Un module spatial japonais a accompli une prouesse technologique en se posant avec une grande précision sur la Lune dans la nuit de vendredi 19 à samedi 20 janvier. Cependant, l’agence spatiale nippone (JAXA) a dit rencontrer un problème avec ses panneaux solaires.

Avec ce succès, le Japon est devenu le cinquième pays à réussir à se poser sur la Lune, après les Etats-Unis, l’URSS, la Chine et l’Inde.

La JAXA a confirmé que le module SLIM (Smart Lander for Investigating Moon) avait atterri sur la Lune à 0 h 20 samedi, heure de Tokyo, et que la communication avait pu être établie avec lui depuis.

« Nous avons réussi un atterrissage précis »

Ses panneaux solaires ne produisent actuellement pas d’énergie, a précisé l’agence, mais Hitoshi Kuninaka, l’un de ses responsables, a estimé lors d’une conférence de presse qu’il était possible qu’ils fonctionnent à nouveau quand l’angle du soleil aura changé. « Il est peu probable que les panneaux solaires soient tombés en panne. Il est possible qu’ils ne soient pas orientés dans la direction initialement prévue », a-t-il expliqué.

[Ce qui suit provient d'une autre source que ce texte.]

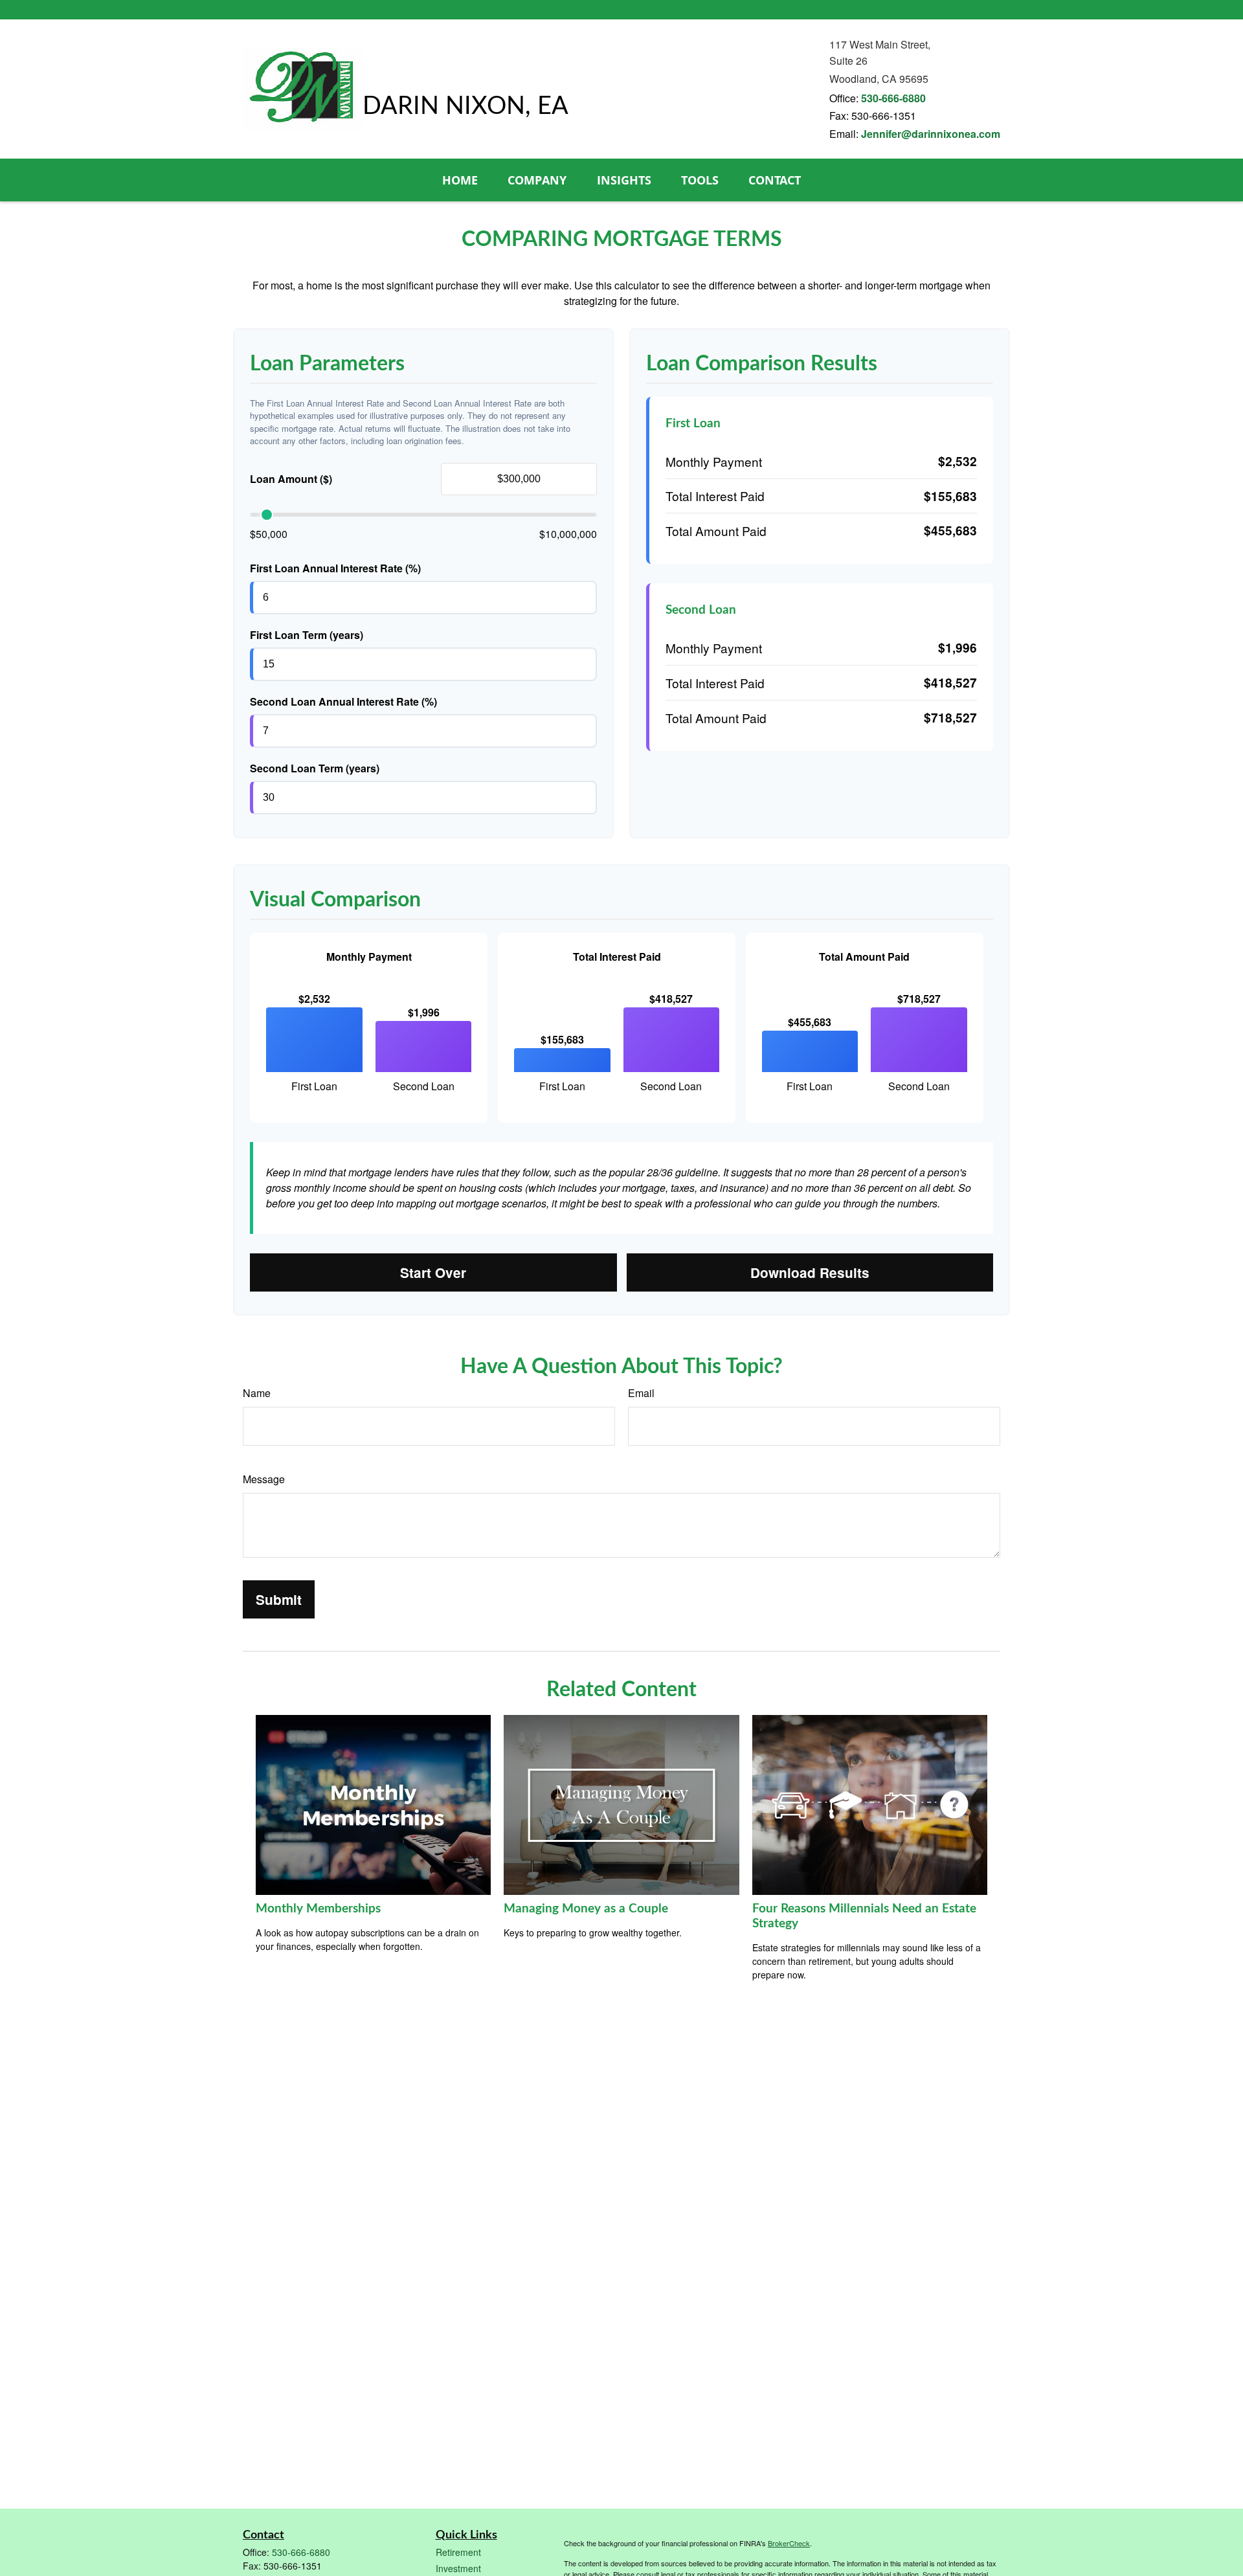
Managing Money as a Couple (586, 1909)
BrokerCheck (789, 2543)
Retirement (458, 2552)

« SLIM fonctionne avec des batteries embarquées. Les données acquises lors de l’atterrissage sont stockées à bord, et nous travaillons à maximiser les résultats scientifiques en transmettant d’abord ces données vers la Terre », a-t-il ajouté. L’alunisseur « transmet avec succès des données télémétriques à la Terre. Cela signifie que l’équipement de bord est généralement en bon état », a-t-il encore déclaré.

Le patron de la NASA, l’agence spatiale américaine, Bill Nelson, a envoyé ses « félicitations [au Japon] devenu le cinquième pays dans l’histoire à atterrir avec succès sur la Lune ». « Nous apprécions notre partenariat dans le cosmos et notre collaboration en cours », a-t-il ajouté.

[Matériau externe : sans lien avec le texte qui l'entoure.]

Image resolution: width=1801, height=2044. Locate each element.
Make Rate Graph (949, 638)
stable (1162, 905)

L’engin nippon non habité, long de 2,7 mètres, large de 1,7 mètre et haut de 2,4 mètres, est surnommé « Moon Sniper », car sa mission était non seulement d’alunir, mais aussi de se poser à moins de 100 mètres de sa cible. Il est courant que les engins lunaires se posent à plusieurs kilomètres de leur objectif, ce qui peut compliquer leurs missions d’exploration. Et alunir est plus difficile que de se poser sur des astéroïdes, car la gravité sur la Lune est plus forte que celle de petits corps célestes.

Représentation du robot Sora-Q, coconçu par Takara Tomy.

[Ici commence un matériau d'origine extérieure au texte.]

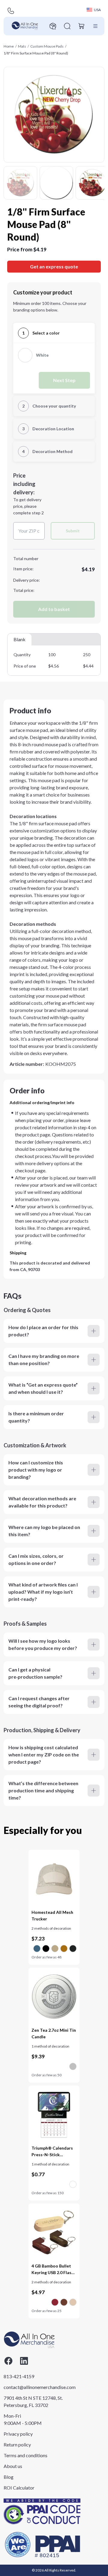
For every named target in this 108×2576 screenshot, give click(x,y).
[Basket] (81, 26)
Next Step (64, 380)
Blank (20, 639)
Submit (73, 530)
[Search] (67, 26)
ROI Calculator (19, 2487)
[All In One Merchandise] (25, 26)
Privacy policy (18, 2434)
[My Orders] (52, 26)
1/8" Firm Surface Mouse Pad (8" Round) (36, 53)
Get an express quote (54, 266)
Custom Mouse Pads (47, 46)
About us (13, 2466)
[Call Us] (10, 10)
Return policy (17, 2444)
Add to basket (54, 609)
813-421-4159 (19, 2376)
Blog (9, 2477)
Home (9, 46)
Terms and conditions (25, 2455)
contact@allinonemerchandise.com (33, 2387)
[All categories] (95, 26)
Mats (22, 46)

Se poser avec précision sur la Lune était « un énorme enjeu » pour SLIM, a expliqué Emily Brunsden, directrice de l’Astrocampus de l’université de York. L’enjeu de cette précision du « Sniper » devait être « un énorme progrès technologique qui permettra de concevoir des missions visant à répondre à des questions de recherche beaucoup plus spécifiques ».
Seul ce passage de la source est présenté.